What happens when the best baseball player in the world enters the most crucial year of his career? We're already finding out.
Shohei Ohtani has indeed dropped quite the early hint that his 2023 experience will lean toward the extraordinary. He did it by spearheading Japan's undefeated run to its third World Baseball Classic championship in that particular fashion that's at once familiar, yet utterly unique to him.
Ohtani dominated at the plate with a 1.345 OPS and on the mound with a 1.86 ERA and 11 strikeouts. The last of those will be replayed until the end of time, and then into whatever comes after.
"I thought it was like a Manga," Japan teammate Kazuma Okamoto said of Ohtani's climactic punchout of United States captain and Los Angeles Angels teammate Mike Trout, "like a comic book."
If the question is whether Ohtani's star power has ever been greater, the answer is no. It's so big that the baseball world revolves around it.

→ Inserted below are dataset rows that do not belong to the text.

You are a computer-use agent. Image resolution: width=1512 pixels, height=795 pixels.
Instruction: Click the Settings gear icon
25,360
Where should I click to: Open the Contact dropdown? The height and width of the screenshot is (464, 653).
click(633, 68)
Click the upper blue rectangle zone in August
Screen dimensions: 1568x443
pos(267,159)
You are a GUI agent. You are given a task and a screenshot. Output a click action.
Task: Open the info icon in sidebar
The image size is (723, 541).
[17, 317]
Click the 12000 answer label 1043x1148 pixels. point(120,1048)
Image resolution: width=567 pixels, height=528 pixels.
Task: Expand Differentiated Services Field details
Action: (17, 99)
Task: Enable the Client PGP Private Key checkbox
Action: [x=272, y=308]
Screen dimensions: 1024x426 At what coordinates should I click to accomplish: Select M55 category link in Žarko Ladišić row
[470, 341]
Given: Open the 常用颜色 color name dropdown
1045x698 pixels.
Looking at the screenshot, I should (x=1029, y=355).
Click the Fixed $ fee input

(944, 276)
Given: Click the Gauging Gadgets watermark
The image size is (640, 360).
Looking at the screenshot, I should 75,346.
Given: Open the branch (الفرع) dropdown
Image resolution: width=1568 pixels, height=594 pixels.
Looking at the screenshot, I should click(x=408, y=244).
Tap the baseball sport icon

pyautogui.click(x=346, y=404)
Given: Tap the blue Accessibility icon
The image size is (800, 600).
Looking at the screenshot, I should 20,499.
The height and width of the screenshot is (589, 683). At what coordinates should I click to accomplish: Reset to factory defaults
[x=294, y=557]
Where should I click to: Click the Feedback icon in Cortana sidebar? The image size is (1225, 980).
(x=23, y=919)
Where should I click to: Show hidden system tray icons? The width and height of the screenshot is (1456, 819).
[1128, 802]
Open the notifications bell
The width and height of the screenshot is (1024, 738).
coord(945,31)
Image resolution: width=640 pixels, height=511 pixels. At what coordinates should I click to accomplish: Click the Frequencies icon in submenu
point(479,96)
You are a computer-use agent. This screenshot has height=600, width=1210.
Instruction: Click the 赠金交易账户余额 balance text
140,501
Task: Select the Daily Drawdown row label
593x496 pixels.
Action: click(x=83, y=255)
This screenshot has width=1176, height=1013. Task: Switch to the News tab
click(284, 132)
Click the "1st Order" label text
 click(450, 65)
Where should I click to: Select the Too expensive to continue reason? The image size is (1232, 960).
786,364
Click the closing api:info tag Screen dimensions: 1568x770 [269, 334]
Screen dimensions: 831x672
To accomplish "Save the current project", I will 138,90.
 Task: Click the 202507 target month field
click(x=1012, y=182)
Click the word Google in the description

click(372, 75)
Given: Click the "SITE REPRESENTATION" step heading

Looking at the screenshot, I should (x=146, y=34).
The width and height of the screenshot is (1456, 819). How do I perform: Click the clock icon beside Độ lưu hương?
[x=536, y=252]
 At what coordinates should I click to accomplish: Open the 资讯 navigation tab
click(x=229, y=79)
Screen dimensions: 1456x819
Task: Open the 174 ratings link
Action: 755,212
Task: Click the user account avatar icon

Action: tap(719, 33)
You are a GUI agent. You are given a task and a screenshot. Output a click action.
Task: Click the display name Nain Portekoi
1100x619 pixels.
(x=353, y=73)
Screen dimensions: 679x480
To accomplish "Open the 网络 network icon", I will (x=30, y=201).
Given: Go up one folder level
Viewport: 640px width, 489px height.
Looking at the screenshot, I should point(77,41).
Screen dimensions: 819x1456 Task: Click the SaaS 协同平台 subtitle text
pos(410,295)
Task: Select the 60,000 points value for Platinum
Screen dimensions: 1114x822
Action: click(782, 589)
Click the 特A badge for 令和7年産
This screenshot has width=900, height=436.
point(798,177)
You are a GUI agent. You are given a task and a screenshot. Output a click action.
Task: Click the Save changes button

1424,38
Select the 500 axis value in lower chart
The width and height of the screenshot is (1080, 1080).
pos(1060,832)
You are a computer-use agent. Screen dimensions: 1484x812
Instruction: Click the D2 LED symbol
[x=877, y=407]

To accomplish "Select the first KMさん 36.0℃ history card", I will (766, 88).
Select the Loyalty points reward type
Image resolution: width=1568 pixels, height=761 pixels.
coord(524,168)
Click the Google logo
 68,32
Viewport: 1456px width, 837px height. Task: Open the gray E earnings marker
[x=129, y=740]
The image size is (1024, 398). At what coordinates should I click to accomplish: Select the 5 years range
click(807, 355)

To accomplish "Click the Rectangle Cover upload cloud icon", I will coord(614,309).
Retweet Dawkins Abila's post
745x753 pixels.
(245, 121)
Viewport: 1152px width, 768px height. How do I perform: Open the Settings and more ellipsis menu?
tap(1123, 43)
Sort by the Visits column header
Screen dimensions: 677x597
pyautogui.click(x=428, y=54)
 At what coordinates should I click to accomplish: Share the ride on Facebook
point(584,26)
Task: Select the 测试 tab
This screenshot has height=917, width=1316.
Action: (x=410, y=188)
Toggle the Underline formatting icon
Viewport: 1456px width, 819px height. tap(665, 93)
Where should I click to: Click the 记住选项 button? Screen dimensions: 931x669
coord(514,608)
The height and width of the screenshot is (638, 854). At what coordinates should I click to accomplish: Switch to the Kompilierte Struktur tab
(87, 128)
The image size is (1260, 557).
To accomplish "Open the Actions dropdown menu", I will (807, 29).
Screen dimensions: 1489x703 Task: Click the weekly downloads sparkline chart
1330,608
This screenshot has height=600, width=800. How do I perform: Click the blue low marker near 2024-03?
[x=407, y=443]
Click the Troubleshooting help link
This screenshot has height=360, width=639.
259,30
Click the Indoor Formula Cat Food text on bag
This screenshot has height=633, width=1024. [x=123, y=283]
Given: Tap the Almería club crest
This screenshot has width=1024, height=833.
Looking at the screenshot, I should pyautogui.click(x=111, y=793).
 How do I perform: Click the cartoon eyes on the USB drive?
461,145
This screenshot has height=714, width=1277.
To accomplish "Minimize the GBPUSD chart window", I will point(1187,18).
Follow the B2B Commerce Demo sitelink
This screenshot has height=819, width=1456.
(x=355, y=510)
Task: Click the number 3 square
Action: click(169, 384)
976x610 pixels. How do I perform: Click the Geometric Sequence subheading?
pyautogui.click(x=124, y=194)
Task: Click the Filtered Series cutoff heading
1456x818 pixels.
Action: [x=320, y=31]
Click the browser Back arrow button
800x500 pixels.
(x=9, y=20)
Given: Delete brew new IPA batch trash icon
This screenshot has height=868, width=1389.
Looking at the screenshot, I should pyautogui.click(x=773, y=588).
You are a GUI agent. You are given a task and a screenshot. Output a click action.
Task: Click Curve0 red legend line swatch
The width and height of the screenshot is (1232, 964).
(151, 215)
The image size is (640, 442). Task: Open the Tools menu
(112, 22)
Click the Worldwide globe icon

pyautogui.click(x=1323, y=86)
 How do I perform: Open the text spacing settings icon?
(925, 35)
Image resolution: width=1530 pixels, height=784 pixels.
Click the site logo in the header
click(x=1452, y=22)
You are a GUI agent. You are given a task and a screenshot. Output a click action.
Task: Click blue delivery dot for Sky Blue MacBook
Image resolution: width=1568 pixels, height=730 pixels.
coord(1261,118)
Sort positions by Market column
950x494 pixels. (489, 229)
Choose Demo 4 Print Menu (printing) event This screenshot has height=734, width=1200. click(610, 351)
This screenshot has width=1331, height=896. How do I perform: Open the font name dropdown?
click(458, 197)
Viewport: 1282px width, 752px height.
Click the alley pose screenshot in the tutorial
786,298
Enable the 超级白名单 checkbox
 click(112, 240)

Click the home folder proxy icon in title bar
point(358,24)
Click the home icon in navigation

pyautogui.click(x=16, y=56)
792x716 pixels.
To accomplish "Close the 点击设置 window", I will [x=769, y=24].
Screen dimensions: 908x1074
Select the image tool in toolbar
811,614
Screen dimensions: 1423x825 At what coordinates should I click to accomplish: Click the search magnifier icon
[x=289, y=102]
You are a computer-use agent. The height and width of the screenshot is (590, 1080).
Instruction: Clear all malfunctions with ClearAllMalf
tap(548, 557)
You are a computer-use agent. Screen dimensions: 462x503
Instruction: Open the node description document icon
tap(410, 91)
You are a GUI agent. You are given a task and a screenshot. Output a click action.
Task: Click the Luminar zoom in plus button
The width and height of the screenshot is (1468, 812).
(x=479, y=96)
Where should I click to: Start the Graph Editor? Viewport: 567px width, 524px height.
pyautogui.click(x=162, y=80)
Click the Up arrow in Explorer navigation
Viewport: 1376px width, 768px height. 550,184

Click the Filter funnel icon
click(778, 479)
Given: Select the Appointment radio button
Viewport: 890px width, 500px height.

Google interest in Ohtani, the 2021 American League MVP and two-time All-Star, over the last 30 days dwarfs that of Trout and fellow mega-star Aaron Judge. And even though he can't cash in on the free-agent market until the coming winter, Ohtani is already the highest-paid player in baseball. Justin Birnbaum of Forbes reported that he'll earn $65 million this year between his endorsements and his $30 million salary with the Angels.
But if the next question is whether Ohtani's year can still get more dramatic, that one's a yes.